In the records below, edit the span from the line with "You are a computer-use" up to and including the line with "coord(676,250)" by changing "plan title" to "plan name" and keeping everything else the same. Return only those lines.

(RECORDS SHOWN)

==================================================

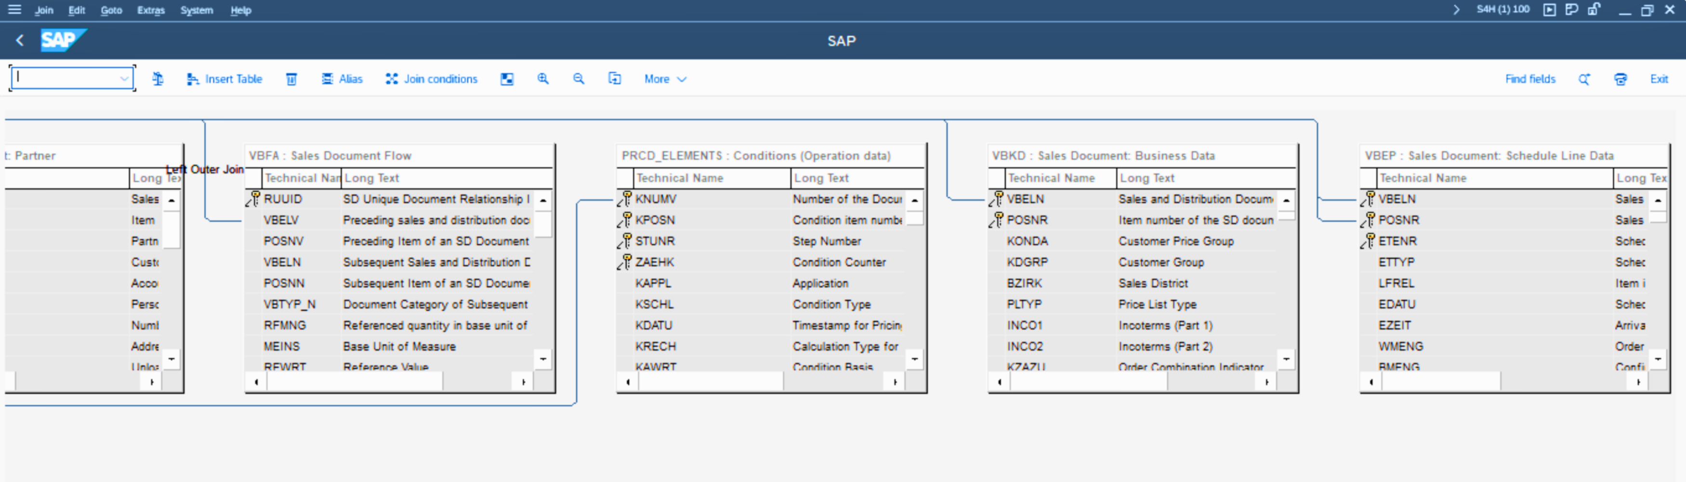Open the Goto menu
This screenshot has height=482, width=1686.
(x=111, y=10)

==================================================

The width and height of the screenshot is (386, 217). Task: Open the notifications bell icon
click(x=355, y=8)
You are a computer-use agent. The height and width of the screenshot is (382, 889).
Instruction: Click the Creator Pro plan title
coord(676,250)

==================================================

(RESULT)
You are a computer-use agent. The height and width of the screenshot is (382, 889).
Instruction: Click the Creator Pro plan name
coord(676,250)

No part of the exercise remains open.